* [ACTIVITY]: Once you reach the line that holds "You are a GUI" in the listing below, output it and every line after it through the line that holds "Screen dimensions: 1920x993", word for word.

* [INPUT RECORDS]:

= Beginning of Section =

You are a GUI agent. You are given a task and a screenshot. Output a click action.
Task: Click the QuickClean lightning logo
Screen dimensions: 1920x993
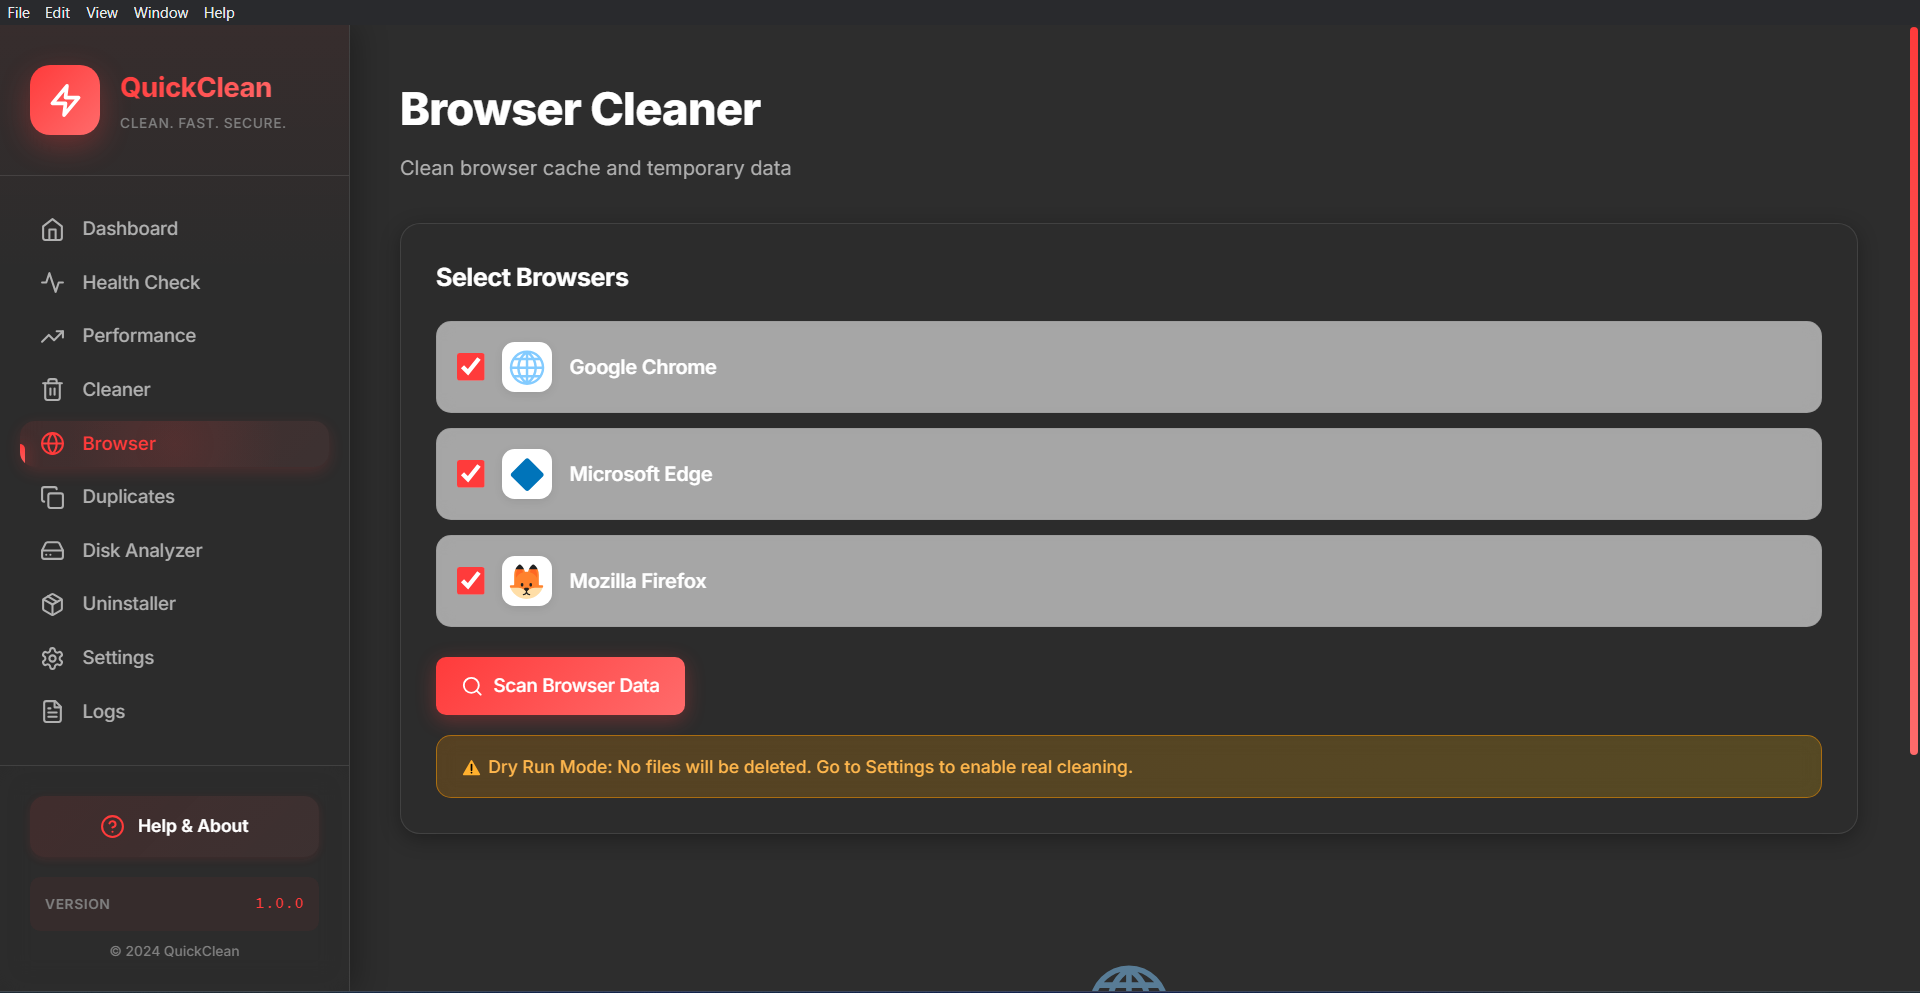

= End of Section =
= Beginning of Section =

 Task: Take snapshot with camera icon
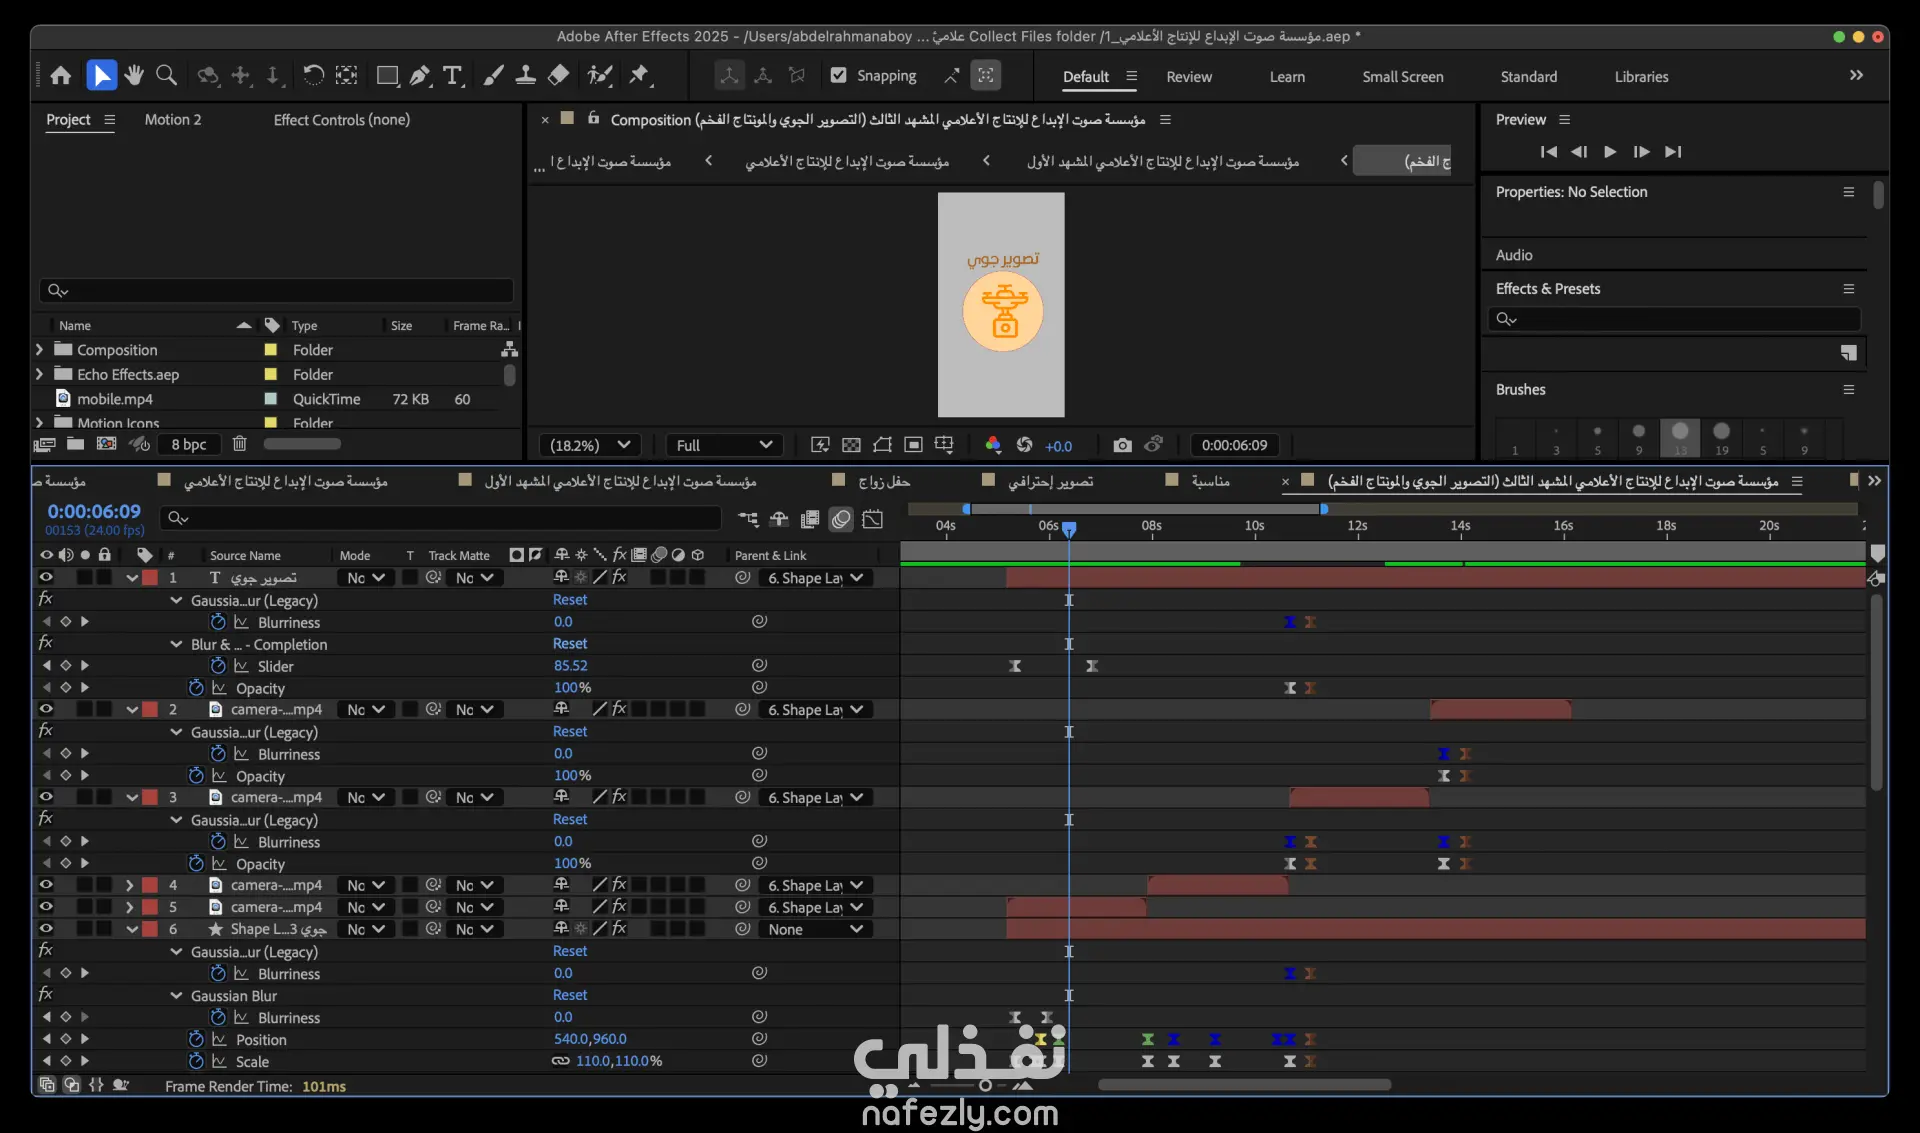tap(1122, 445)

= End of Section =

* [ANSWER TO THIS TASK]:
You are a GUI agent. You are given a task and a screenshot. Output a click action.
Task: Click the QuickClean lightning logo
Screen dimensions: 1920x993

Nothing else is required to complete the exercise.